▶ _What you will do_
Copy out each line below containing "input".

Excerpts from a dataset

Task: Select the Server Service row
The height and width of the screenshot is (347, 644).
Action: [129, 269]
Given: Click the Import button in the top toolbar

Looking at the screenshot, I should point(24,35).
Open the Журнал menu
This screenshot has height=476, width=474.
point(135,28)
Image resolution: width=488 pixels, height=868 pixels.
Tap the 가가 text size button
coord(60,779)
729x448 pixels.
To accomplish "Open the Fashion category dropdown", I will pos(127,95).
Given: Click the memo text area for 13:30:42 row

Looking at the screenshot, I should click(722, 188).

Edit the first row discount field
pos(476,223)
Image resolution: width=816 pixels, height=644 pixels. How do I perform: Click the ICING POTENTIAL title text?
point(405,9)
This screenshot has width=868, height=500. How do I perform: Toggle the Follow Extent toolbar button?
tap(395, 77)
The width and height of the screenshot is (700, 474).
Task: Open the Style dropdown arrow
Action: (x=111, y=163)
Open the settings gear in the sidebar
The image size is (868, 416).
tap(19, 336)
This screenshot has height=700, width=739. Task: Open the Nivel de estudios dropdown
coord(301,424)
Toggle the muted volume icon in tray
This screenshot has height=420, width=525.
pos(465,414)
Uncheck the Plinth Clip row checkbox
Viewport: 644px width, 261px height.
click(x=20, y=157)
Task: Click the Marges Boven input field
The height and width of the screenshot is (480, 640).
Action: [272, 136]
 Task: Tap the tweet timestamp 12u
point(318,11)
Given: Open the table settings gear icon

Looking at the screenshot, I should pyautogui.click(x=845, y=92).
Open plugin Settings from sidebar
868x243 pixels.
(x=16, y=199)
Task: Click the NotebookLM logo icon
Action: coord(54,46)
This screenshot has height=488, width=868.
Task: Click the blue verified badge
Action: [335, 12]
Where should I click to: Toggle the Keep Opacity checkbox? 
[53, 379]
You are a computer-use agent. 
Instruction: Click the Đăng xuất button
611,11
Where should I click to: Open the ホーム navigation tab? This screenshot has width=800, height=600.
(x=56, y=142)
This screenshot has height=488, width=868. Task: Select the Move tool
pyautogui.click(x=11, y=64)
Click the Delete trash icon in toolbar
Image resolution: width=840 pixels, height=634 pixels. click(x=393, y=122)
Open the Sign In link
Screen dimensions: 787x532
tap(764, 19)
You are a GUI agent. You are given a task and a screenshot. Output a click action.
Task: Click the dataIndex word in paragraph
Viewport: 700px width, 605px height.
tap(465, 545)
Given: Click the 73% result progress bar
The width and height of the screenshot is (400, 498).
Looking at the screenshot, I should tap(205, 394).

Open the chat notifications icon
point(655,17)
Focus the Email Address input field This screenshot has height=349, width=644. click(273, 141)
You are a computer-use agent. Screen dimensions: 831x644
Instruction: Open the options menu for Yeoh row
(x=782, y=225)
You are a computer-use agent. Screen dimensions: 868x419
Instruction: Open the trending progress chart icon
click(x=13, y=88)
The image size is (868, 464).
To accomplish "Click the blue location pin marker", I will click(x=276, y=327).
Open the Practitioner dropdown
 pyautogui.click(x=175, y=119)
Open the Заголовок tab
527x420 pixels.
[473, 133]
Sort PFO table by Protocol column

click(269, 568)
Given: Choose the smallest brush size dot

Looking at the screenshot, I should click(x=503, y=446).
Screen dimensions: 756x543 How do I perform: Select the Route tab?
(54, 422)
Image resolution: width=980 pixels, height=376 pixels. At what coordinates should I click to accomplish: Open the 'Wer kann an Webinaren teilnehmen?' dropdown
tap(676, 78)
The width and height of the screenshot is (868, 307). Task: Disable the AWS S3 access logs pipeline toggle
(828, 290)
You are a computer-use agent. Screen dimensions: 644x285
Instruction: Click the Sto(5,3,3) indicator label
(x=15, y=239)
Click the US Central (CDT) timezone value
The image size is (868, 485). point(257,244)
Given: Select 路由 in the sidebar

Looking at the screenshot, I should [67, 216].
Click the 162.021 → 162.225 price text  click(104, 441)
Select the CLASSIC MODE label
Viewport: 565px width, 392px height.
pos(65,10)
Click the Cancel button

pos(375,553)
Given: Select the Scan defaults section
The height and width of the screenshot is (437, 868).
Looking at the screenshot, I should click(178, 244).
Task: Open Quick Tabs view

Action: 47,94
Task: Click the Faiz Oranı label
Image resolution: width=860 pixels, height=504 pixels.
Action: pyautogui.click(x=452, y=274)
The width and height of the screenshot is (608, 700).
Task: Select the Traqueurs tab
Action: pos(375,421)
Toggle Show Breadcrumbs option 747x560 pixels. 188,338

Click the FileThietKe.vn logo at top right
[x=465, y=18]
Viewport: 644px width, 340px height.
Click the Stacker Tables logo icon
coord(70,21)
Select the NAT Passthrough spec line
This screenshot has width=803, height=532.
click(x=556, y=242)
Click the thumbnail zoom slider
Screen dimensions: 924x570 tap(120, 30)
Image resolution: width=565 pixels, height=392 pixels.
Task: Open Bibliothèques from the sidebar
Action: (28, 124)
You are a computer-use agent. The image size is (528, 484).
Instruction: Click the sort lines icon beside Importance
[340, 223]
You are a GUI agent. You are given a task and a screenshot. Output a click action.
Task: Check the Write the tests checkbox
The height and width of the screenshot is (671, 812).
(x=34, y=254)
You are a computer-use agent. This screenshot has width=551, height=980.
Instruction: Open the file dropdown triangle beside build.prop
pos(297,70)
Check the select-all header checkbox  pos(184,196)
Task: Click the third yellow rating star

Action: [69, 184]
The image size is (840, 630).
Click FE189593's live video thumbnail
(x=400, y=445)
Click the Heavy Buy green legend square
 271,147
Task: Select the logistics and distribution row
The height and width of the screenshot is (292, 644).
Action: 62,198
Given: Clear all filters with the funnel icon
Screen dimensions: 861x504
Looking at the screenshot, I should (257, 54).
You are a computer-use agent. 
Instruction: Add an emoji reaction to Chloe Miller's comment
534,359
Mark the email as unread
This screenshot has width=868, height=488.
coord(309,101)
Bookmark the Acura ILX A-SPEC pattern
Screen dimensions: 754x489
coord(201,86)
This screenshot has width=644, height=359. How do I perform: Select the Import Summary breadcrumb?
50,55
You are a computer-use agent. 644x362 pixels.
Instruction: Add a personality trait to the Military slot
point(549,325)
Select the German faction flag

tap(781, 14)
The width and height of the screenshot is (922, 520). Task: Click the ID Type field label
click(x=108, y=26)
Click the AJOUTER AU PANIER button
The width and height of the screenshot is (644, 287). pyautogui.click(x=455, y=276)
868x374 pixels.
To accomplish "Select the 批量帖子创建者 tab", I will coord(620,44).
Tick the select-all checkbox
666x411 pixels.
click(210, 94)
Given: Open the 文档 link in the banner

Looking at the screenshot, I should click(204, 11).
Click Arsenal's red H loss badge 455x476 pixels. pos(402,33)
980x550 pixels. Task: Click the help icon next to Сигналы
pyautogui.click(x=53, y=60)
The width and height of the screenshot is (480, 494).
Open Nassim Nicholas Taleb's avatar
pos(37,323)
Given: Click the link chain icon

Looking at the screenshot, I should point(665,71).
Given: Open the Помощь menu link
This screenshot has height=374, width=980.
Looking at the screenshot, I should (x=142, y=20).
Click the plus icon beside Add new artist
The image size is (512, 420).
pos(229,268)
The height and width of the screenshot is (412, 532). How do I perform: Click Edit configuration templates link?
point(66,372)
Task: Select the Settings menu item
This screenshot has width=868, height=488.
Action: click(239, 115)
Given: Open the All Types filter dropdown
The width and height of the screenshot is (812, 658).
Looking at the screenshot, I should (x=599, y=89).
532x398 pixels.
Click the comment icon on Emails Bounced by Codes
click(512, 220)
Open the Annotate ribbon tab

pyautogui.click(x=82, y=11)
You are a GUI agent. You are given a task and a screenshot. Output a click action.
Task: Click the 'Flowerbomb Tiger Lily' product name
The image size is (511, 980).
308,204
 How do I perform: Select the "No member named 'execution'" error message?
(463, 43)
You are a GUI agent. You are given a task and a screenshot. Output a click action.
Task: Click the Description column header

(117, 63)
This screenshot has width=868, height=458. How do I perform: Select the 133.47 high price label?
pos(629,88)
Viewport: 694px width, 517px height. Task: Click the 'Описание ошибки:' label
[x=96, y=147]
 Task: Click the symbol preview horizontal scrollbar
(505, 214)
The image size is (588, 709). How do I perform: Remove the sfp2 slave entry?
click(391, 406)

▶ _Task solution_
Task: Click the Marges Boven input field
Focus the Email Address input field This screenshot has height=349, width=644. click(273, 141)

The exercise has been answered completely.